In many cases, lyrics of a music piece where each tone has a relatively short note length vary at a high pace. It is necessary for a singer of such a music piece to sing at high speed, e.g. by uttering a next word before sufficiently opening his or her mouth to utter a given word. On the basis of such a tendency, the instant embodiment is arranged to designate a phoneme segmentation boundary Bseg in accordance with a note length of each tone constituting a music piece. Where each tone has a relatively short note length, such arrangements of the invention allow a synthesized voice to be generated using a region of each voice segment whose waveform has not yet reached a stationary state, so that it is possible to synthesize a voice imitative of a real voice uttered by a person (singing person) as the person sings at high speed without sufficiently opening his or her mouth.
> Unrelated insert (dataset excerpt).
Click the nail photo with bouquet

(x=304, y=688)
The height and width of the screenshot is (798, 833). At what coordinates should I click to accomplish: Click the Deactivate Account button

Where each tone has a relatively long note length, on the other hand, the arrangements of the invention allow a synthesized voice to be generated by also using a region of each voice segment whose waveform has reached the stationary state, so that it is possible to synthesize a voice imitative of a real voice uttered by a person as the person sings with his or her mouth sufficiently opened. Thus, the instant embodiment can synthesize natural singing voices corresponding to a music piece.
Further, according to the instant embodiment, a voice is synthesized on the basis of both a region, of a voice segment whose rear phoneme is a vowel, extending up to an intermediate or along-the-way point of the vowel and a region, of another voice segment whose front phoneme is a vowel, extending from an along-the-way point of the vowel. As compared to the technique where a phoneme segmentation boundary Bseg is designated for only one voice segment, the inventive arrangements can reduce differences between characteristics at and near the end point of a preceding voice segment and characteristics at and near the start point of a succeeding voice segment, so that the successive voice segments can be smoothly interconnected to synthesize a natural voice.
B. SECOND EMBODIMENT
Next, a description will be made about a voice synthesis apparatus D in accordance with a second embodiment of the present invention, with reference FIG. 7. The first embodiment has been described above as controlling a position of a phoneme segmentation boundary D in accordance with a note length of each tone constituting a music piece. By contrast, the second embodiment of the voice synthesis apparatus D is arranged to designate a position of a phoneme segmentation boundary in accordance with a parameter input via the user. Note that the same elements as in the first embodiment will be indicated by the same reference characters as in the first embodiment and will not be described to avoid unnecessary duplication.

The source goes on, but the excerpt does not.